More photos in link.
https://www.boredpanda.com/hand-painted-rocks-stone-art-animals-robertorizzoart/



> Inspired by nature and animals and "driven by emotions and curiosity," Italian artist Roberto Rizzo, who is now based in southern Spain, paints extremely detailed animal portraits on an unusual canvas—rocks. Rizzo takes on the challenge of creating acrylic animal paintings that curve around the natural shapes of the rock, making each painting a one-of-a-kind piece of art. He also draws realistic pet portraits for pet parents from all around the world who want to honor their furry friends in a unique way.

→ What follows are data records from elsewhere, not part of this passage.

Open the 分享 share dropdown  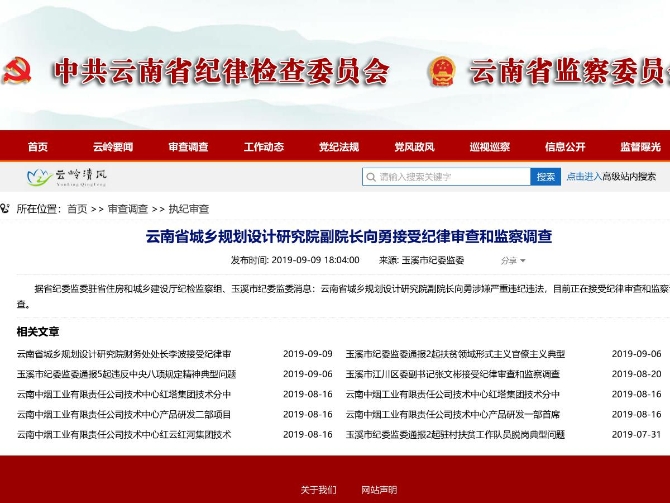[x=511, y=260]
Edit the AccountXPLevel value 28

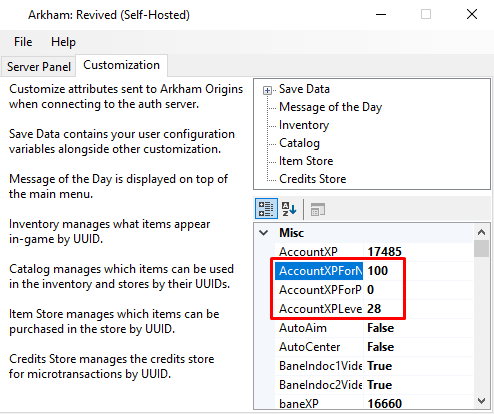(x=418, y=309)
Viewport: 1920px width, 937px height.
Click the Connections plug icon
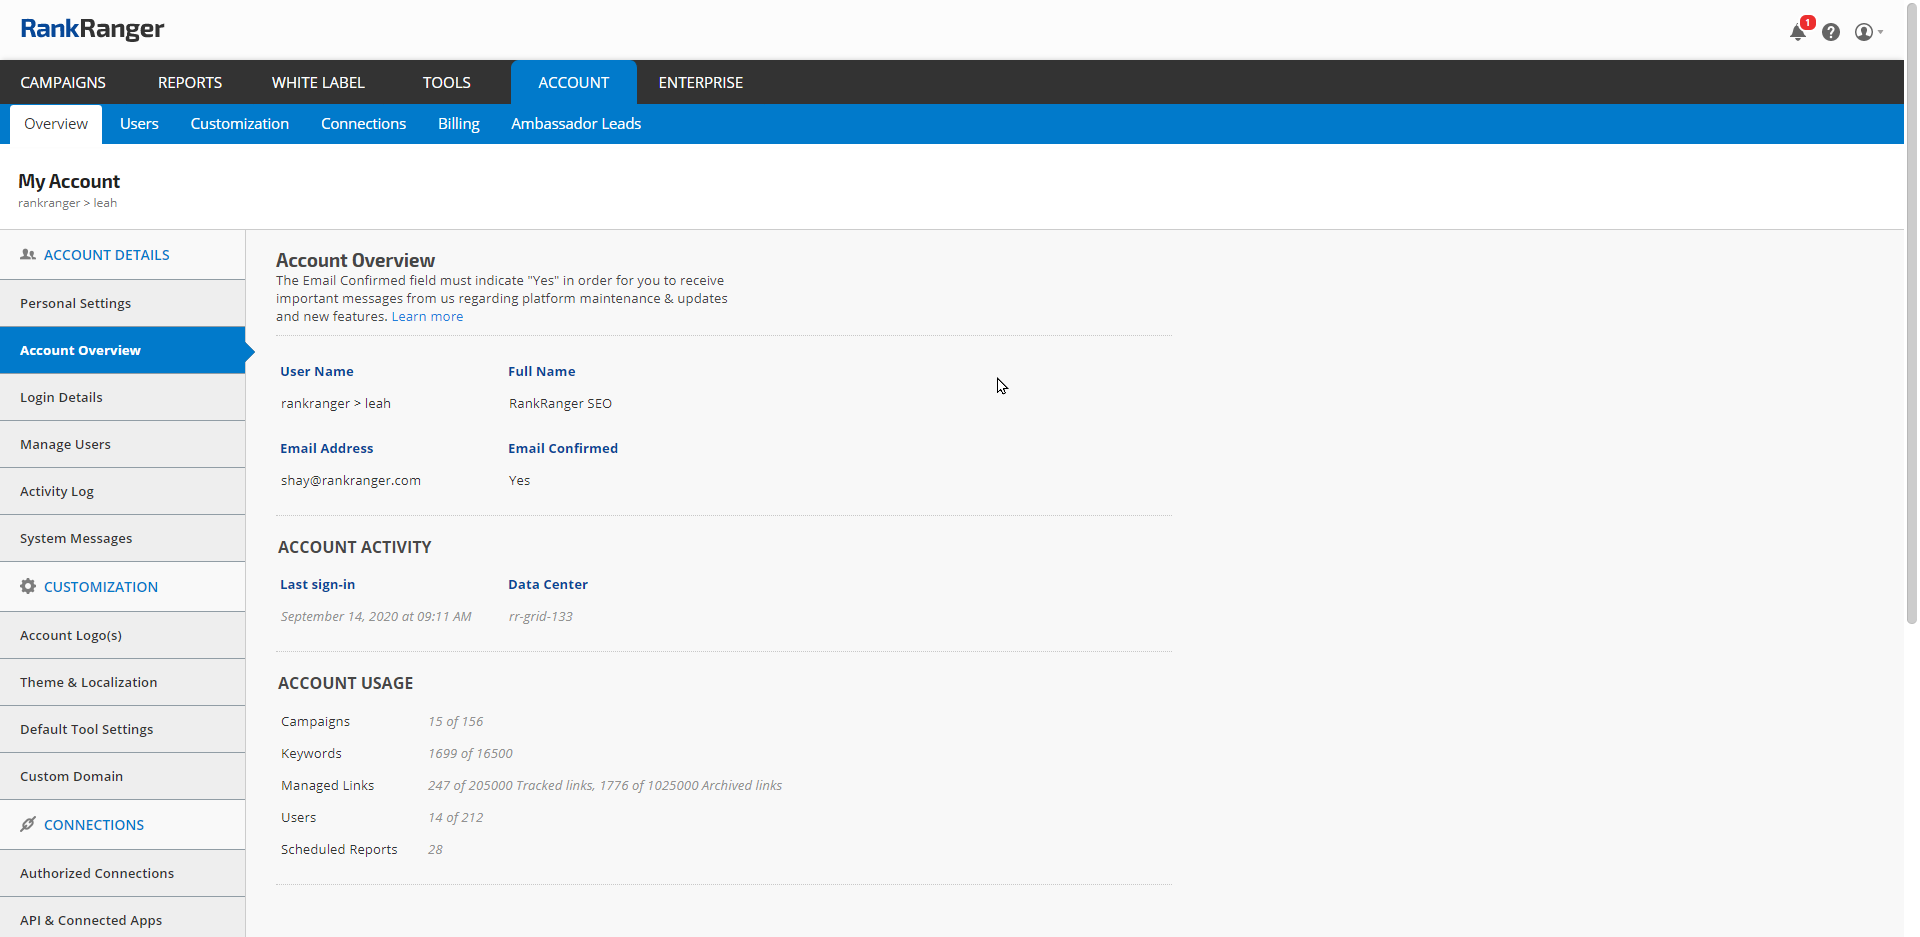[x=28, y=825]
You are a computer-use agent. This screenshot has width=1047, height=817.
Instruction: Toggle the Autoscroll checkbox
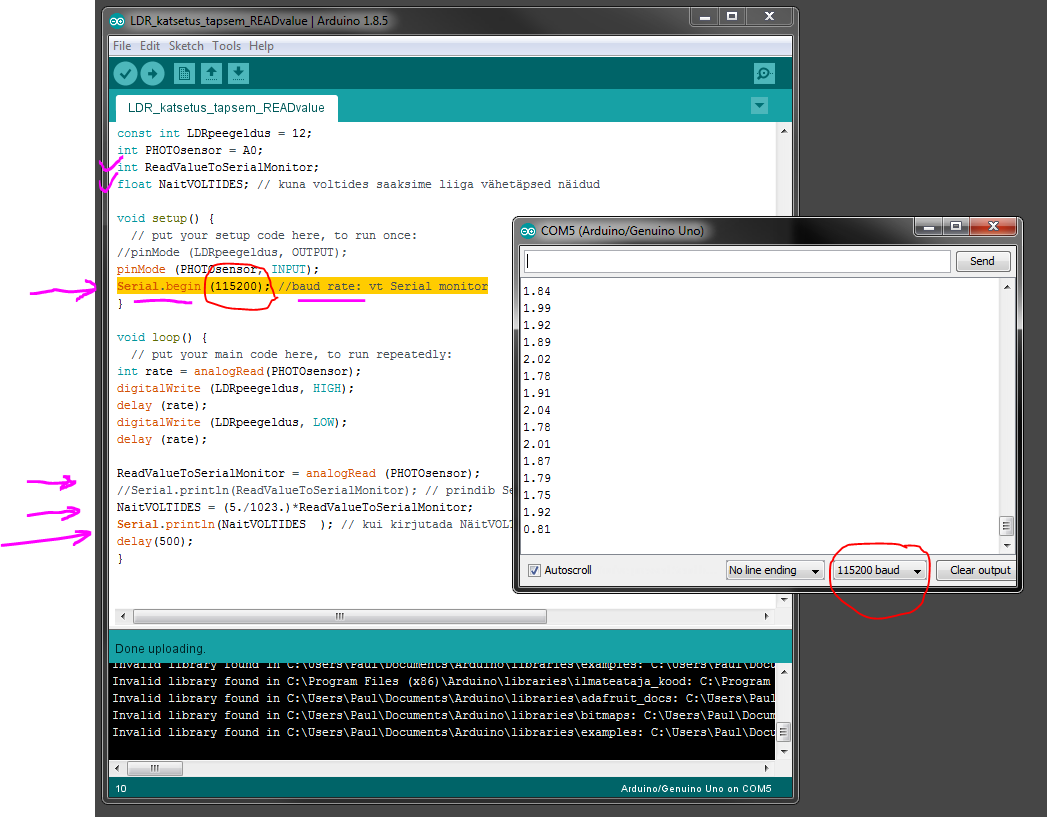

Roberto Rizzo has been painting on rocks since 1996. From tiny rocks that can fit in the palm of your hand or close to life-size replicas of an animal—this artist is able to transform any lifeless rock or stone into an incredible hyperrealistic painting that could be easily mistaken for a photograph.


----------



## Aunt Marg (Feb 23, 2021)

Wow! So real!


----------



## Gaer (Feb 23, 2021)

Those are SO BEAUTIFUL!


----------



## Keesha (Feb 23, 2021)

Now that’s talent! They are very realistic. 
I had an artist friend who painted rocks but nothing like this.


----------



## jujube (Feb 23, 2021)

Speechless!


----------



## Ruth n Jersey (Feb 23, 2021)

@SeaBreeze It is so strange that you posted this today.  Last year I made some funky looking  lady bugs from stones and this year I decided to try painting something a little different. I'm almost ashamed to put my photo up after seeing the ones you posted and so many of you on this forum are so artistic. I'm trying and its relaxing, fun, and I think that's what its all about .

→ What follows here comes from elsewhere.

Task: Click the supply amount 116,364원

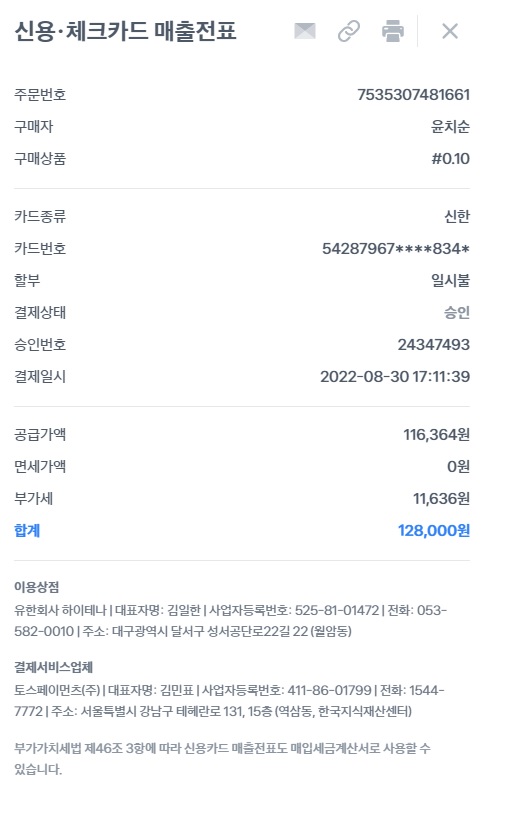Action: (436, 435)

 The owl is far from done, I need to fix his wing a little and paint the rest of him but I'm going to keep at it. 
I am copying it from a video on YouTube. 
Now if I can figure out how to get the paint off my computer mouse from all the pauses all will be well. lol


----------



## SeaBreeze (Feb 23, 2021)

I love your ladybugs @Ruth n Jersey, and your sweet little owl.  You're much more talented than I am, more ambitious too. I have no artistic abilities, but I do love to see what other folks are doing. Thanks for sharing your artwork Ruth, glad you posted your photos.


----------



## SeaBreeze (Feb 23, 2021)

Aunt Marg said:


> Wow! So real!


I agree!  That cat looks very real, like some other stones shown in the link.


----------



## Aunt Marg (Feb 23, 2021)

SeaBreeze said:


> I agree!  That cat looks very real, like some other stones shown in the link.


When I seen the cat, my first thought was, I'll bet that could fool people if someone were to set it down in the corner of their patio.


----------